PROBLEM DETAILS: Line by line, count where the string "Expand" appears in the listing, then give the number of such lines alone.
::::::::
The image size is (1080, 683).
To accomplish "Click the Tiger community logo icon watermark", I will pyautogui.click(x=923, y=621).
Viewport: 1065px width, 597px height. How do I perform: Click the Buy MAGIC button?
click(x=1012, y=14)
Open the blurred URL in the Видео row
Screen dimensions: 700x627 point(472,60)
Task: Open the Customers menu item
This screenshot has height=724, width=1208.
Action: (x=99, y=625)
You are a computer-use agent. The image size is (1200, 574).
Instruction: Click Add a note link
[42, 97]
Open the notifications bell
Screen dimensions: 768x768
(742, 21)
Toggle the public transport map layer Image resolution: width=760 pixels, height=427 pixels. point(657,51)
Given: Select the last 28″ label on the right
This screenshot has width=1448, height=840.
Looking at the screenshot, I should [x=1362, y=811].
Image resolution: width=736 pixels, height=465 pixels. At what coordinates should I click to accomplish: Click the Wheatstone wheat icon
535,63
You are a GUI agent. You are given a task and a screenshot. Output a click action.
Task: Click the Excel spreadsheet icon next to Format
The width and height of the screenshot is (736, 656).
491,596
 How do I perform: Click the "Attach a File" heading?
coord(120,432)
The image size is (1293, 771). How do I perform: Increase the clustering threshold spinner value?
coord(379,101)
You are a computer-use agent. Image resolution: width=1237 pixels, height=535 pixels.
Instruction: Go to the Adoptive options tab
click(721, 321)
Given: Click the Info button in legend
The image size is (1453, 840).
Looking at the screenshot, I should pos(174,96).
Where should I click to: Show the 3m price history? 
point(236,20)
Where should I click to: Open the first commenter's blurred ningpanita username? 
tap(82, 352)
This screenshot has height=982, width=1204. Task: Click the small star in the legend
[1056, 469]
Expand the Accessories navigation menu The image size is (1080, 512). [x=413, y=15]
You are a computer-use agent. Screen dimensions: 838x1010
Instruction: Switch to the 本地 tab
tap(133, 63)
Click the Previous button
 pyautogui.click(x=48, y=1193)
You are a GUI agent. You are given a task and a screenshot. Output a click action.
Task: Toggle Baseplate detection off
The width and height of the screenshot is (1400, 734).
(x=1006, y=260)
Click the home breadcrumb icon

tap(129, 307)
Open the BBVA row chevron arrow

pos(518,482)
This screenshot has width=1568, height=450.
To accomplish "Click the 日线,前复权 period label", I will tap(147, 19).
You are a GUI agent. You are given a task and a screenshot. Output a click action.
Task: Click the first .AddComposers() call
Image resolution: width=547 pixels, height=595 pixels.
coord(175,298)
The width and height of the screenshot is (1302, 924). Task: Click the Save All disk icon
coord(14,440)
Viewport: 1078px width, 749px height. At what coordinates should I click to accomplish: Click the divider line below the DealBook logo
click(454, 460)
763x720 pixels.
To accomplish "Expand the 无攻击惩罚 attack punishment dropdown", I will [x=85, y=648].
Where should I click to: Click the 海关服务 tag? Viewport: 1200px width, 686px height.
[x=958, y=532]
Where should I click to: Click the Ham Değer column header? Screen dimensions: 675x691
::::::::
EXERCISE ANSWER: 2